Reduce corporation tax
“They need to look long and hard at some sort of relief”
Gary Jenkins, director at No Brainer, wants the chancellor to acknowledge the contribution of small businesses to the economy by reducing corporation tax, currently set at 19% for smaller firms.
“I’d like to see corporation tax burdens reduced. In terms of jobs growth, a large part if it is coming from the 99%+ SMEs who make up companies in UK plc – young, hungry, growing businesses on the up. I think they need to look long and hard at some sort of relief – be it in corporation tax or something else – pinned to job creation for SMEs. Here’s hoping!
“All political parties say they are ‘pro-business’, but I’m yet to see any pull out a stand-out policy or strategy that supports (and reduces burdens on) these job-creating startup businesses like ours.
Protect tax-free dividend allowance
“Seeing this reduced further is only going to harm micro businesses.”
Mariah Tompkins, founder of WKM Accountancy Services, urged Hammond to resist further cuts to the tax-free dividend allowance for entrepreneurs running limited companies.
“For micro businesses, it’s always crucial to keep taxes down to help the business thrive and develop,” she said.
“One of the key areas we would like to see – or like to see ignored – in the upcoming budget, is the dividend tax. In the last couple of years, this has been reduced from £5,000 and currently sits at just £2,000 and we hope this will not be another part of a wider tax cut plan which the government could target. Seeing this reduced further is only going to harm small and micro businesses.
Tompkins added: “On top of this, from an SME and self-employed accountancy point of view, it would be nice to see the government rethinking their decision regarding the abolishment of the class 2 national insurance for self-employed workers.”
Introduce an “Amazon tax” and save the high street
“Many SMEs would love access to Amazon’s accountants”
Small business owners have long demanded the government level the playing field and introduce a fair tax burden on online companies. Thomson-Cook called for clarity around the chancellor’s hints that Britain could introduce a so-called “Amazon tax”.
“Amazon’s latest accounts showed that the business paid around £4.5m in tax against a profit of £72m in the UK in the last year – a marginal rate of 6.25%. In the high-competition, low-margin environment of retail, many SMEs would love access to the accountants who made this possible.
“However, Tesco’s Dave Lewis has argued for an additional 2% tax on goods sold online to help keep the high street alive.

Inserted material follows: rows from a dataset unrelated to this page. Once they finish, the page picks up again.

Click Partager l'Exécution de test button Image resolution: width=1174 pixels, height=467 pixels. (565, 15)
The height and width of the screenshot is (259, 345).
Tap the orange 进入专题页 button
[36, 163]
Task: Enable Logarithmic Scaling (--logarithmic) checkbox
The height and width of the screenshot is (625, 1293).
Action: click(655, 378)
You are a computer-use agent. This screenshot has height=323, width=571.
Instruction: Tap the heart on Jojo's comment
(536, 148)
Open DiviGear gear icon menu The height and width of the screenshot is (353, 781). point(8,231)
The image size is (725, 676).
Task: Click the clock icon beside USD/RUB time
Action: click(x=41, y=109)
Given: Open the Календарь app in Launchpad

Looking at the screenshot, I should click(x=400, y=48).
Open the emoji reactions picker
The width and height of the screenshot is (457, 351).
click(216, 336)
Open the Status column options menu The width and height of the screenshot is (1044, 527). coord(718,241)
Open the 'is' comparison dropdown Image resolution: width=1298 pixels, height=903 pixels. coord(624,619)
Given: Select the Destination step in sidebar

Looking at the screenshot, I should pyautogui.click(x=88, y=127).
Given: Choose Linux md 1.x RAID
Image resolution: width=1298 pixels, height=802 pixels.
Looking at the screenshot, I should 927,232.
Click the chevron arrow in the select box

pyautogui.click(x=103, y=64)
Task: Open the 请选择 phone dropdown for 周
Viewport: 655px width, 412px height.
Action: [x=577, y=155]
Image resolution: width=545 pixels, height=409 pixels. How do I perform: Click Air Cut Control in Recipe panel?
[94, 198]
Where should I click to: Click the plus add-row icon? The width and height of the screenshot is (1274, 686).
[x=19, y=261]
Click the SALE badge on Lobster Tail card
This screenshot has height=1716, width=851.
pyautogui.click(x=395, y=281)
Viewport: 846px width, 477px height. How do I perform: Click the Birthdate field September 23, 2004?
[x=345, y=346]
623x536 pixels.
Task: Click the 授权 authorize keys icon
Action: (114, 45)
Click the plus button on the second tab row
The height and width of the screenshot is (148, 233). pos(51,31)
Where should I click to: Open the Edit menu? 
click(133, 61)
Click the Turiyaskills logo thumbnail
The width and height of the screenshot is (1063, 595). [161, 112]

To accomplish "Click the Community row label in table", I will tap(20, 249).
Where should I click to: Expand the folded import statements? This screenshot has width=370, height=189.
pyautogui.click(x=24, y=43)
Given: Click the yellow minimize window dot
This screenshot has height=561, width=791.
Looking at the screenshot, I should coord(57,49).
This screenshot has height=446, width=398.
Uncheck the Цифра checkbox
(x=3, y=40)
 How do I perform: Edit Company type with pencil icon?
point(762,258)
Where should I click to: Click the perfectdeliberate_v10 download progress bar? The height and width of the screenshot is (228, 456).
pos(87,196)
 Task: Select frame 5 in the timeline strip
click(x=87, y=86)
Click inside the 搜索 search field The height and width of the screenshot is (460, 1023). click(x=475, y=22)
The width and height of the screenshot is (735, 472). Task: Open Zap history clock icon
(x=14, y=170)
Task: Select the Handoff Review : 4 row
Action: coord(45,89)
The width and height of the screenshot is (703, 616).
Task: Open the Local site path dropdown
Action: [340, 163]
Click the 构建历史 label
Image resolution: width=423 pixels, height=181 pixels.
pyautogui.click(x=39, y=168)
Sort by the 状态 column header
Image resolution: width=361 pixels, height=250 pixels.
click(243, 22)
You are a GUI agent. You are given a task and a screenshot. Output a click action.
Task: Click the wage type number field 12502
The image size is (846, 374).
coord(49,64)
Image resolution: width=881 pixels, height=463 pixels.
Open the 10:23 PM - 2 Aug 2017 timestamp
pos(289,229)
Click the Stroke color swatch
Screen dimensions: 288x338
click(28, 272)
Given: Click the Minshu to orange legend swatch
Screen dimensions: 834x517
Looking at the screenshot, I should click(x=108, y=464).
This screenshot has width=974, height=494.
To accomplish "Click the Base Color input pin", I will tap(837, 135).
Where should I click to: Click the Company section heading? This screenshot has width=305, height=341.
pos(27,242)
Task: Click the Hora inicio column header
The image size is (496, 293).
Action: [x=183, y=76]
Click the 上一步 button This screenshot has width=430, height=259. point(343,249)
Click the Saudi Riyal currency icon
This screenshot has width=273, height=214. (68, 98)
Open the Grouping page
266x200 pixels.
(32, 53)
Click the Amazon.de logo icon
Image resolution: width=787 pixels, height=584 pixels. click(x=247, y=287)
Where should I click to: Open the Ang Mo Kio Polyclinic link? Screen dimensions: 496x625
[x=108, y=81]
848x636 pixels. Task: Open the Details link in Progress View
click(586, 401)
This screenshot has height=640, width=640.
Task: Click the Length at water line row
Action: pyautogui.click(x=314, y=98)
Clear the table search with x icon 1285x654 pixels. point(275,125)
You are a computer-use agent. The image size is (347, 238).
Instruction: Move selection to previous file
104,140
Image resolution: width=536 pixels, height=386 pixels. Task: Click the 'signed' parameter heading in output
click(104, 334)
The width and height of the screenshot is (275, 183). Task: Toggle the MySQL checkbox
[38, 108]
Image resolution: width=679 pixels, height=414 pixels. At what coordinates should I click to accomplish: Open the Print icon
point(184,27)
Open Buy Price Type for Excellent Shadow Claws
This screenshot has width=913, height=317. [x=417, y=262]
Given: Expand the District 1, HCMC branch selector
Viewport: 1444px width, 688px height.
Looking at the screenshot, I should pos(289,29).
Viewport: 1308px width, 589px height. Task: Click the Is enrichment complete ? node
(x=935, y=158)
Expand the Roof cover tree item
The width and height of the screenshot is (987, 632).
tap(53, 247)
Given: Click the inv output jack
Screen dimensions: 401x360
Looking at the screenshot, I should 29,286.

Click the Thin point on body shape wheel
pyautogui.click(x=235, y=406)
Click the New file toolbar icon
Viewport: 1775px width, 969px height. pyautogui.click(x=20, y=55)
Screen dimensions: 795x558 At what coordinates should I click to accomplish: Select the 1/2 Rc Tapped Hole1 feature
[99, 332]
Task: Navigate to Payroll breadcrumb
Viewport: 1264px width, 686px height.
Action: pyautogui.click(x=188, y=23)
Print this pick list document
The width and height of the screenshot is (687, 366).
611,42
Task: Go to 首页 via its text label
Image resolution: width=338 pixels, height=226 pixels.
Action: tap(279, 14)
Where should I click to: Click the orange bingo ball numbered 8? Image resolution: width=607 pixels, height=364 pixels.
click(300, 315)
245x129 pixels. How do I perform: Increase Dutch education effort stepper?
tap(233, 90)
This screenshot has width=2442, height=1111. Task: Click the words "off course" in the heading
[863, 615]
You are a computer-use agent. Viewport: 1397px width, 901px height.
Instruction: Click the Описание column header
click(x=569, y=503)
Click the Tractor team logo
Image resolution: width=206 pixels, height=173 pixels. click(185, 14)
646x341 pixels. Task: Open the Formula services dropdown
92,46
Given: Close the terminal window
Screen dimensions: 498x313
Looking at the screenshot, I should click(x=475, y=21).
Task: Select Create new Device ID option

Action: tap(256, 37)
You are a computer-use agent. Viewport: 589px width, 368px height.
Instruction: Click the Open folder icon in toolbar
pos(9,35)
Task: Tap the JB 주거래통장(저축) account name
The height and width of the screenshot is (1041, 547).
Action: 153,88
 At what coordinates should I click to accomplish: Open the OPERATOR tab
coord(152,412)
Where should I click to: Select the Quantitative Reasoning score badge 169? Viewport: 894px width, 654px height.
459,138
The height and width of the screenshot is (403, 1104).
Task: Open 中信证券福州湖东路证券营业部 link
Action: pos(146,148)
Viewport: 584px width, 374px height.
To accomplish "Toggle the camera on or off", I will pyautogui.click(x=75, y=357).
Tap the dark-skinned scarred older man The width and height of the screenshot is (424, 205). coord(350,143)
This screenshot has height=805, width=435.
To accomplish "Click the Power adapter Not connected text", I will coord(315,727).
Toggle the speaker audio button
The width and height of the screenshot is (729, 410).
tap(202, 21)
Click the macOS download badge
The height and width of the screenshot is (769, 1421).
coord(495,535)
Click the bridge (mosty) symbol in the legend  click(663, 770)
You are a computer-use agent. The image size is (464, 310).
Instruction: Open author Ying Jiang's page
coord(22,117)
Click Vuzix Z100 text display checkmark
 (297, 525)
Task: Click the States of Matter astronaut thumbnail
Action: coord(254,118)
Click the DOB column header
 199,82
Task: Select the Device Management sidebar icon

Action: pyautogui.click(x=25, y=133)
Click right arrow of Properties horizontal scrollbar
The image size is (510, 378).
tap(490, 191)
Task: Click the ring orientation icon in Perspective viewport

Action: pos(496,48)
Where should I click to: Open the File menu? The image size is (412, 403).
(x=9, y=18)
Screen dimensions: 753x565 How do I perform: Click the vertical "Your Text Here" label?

This is, of course, the year that has seen House of Fraser, Maplin and Toys ‘R’ Us all go to the wall, and while not all of this can be attributed to the Amazon effect and wider e-commerce trends, the high street is changing far too quickly for a lot of retailers.
“Nonetheless, the issue remains that there is little, if any, ‘first mover advantage’ in levying such a tax without international consensus, something that chancellor Hammond touched on at the Conservative party conference earlier this month.
“SMEs that sell online, including those who use Fulfilled by Amazon logistical solutions, will be looking for clarity on whether this tax will have an impact on them or just the juggernauts of the e-commerce space – particularly as a blanket tax of even a few percentage points would only further hammer their margins.”